### ACTION ITEM
Restrict the output to the lines below starting at the one that contains "[prev-page] (16, 1931)" and ending at the one that contains "Contact (1667, 986)", and restate them word for word, both ends included.

### RECORDS PROVIDED

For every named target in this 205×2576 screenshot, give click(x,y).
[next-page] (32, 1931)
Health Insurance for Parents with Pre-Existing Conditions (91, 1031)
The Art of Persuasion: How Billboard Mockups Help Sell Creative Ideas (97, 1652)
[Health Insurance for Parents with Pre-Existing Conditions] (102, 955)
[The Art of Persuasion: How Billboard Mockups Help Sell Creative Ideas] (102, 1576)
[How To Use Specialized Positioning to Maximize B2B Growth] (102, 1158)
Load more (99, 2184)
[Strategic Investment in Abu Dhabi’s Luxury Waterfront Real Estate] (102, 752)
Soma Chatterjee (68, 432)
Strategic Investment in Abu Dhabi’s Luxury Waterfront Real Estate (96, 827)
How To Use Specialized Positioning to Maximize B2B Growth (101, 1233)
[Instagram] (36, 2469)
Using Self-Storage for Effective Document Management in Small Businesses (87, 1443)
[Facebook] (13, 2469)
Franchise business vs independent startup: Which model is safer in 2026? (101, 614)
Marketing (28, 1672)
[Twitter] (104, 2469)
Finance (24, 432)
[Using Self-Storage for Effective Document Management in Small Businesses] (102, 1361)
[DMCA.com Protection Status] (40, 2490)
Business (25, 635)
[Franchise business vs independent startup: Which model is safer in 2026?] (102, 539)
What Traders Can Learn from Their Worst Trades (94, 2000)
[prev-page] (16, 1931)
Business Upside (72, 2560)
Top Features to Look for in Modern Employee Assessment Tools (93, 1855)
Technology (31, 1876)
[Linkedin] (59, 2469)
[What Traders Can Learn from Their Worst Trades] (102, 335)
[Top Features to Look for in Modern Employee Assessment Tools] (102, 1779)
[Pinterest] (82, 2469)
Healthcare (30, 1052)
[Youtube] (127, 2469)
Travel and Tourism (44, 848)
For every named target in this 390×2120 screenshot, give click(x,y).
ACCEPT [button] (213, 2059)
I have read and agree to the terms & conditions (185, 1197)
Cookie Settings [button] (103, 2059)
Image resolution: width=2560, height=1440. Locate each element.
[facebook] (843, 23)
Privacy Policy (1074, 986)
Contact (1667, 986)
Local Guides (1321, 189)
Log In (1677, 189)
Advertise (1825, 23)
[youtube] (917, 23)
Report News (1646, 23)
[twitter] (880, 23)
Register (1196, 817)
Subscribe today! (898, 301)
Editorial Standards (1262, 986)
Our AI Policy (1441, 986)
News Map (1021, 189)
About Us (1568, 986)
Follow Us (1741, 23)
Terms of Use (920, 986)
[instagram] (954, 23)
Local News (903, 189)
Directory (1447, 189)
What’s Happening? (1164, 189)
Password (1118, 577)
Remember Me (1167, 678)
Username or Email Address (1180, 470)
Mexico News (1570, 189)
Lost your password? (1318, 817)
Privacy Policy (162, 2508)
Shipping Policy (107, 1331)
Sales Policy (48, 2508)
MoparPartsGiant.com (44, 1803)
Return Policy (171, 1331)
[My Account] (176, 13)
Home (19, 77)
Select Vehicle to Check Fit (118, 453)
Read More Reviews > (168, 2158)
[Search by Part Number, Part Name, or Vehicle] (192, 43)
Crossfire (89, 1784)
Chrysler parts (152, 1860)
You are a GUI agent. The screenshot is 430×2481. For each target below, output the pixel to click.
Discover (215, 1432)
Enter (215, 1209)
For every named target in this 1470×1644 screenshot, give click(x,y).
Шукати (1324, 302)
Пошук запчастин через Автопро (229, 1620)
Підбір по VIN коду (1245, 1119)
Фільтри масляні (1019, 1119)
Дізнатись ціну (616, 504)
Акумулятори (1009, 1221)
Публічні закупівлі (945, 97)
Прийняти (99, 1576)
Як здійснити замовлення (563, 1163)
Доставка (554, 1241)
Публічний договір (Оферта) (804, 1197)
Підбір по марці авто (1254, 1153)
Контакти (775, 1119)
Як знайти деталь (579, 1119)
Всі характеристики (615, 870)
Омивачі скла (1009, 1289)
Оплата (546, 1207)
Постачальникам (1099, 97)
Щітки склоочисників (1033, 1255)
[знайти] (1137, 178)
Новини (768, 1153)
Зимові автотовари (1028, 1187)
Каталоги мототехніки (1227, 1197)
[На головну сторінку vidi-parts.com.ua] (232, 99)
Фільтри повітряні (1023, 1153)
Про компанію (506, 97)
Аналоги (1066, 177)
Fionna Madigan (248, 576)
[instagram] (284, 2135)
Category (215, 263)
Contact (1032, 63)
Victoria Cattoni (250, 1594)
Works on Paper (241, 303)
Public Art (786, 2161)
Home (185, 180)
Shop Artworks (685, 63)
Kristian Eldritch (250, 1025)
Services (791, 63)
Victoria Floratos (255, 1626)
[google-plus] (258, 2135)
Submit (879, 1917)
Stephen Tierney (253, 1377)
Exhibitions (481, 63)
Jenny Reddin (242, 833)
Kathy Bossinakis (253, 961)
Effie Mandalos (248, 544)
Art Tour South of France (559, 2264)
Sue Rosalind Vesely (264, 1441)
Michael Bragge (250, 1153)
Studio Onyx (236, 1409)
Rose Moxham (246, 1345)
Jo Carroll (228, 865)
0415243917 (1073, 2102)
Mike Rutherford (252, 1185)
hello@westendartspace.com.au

### TASK OUTPUT
[prev-page] (16, 1931)
Business Upside (72, 2560)
Top Features to Look for in Modern Employee Assessment Tools (93, 1855)
Technology (31, 1876)
[Linkedin] (59, 2469)
[What Traders Can Learn from Their Worst Trades] (102, 335)
[Top Features to Look for in Modern Employee Assessment Tools] (102, 1779)
[Pinterest] (82, 2469)
Healthcare (30, 1052)
[Youtube] (127, 2469)
Travel and Tourism (44, 848)
For every named target in this 390×2120 screenshot, give click(x,y).
ACCEPT [button] (213, 2059)
I have read and agree to the terms & conditions (185, 1197)
Cookie Settings [button] (103, 2059)
Image resolution: width=2560, height=1440. Locate each element.
[facebook] (843, 23)
Privacy Policy (1074, 986)
Contact (1667, 986)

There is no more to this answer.